### Task description
Repeat the entries verbatim from the line containing "Insert an image" through the end of the entries, including both ends.

=== Provided entries ===

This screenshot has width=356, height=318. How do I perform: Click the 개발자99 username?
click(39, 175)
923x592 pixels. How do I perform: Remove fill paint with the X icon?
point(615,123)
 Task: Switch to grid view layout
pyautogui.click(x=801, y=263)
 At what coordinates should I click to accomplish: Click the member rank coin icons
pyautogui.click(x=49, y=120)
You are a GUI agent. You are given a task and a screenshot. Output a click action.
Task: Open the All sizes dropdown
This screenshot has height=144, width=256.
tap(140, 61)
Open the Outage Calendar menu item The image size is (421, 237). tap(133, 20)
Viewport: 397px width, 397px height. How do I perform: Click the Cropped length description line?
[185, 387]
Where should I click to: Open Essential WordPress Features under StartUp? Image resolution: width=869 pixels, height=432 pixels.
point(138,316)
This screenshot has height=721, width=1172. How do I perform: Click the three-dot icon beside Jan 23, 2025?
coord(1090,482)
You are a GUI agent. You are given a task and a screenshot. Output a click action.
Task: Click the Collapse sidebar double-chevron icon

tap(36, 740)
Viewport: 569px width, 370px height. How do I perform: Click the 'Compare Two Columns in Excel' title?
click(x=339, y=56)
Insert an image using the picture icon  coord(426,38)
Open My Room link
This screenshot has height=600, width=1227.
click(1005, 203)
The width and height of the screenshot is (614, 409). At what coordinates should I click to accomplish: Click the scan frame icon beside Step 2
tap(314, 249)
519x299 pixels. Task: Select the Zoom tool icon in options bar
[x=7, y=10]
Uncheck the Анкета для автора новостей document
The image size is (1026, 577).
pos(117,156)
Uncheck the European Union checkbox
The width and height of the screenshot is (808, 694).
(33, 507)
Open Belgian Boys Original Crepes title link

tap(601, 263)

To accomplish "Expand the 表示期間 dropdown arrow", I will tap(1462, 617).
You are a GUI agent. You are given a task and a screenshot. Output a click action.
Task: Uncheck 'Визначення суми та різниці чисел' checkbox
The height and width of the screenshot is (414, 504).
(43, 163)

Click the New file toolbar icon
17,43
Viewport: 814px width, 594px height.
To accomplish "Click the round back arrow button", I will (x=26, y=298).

===

### Response to this exercise
Insert an image using the picture icon  coord(426,38)
Open My Room link
This screenshot has height=600, width=1227.
click(1005, 203)
The width and height of the screenshot is (614, 409). At what coordinates should I click to accomplish: Click the scan frame icon beside Step 2
tap(314, 249)
519x299 pixels. Task: Select the Zoom tool icon in options bar
[x=7, y=10]
Uncheck the Анкета для автора новостей document
The image size is (1026, 577).
pos(117,156)
Uncheck the European Union checkbox
The width and height of the screenshot is (808, 694).
(33, 507)
Open Belgian Boys Original Crepes title link

tap(601, 263)

To accomplish "Expand the 表示期間 dropdown arrow", I will tap(1462, 617).
You are a GUI agent. You are given a task and a screenshot. Output a click action.
Task: Uncheck 'Визначення суми та різниці чисел' checkbox
The height and width of the screenshot is (414, 504).
(43, 163)

Click the New file toolbar icon
17,43
Viewport: 814px width, 594px height.
To accomplish "Click the round back arrow button", I will (x=26, y=298).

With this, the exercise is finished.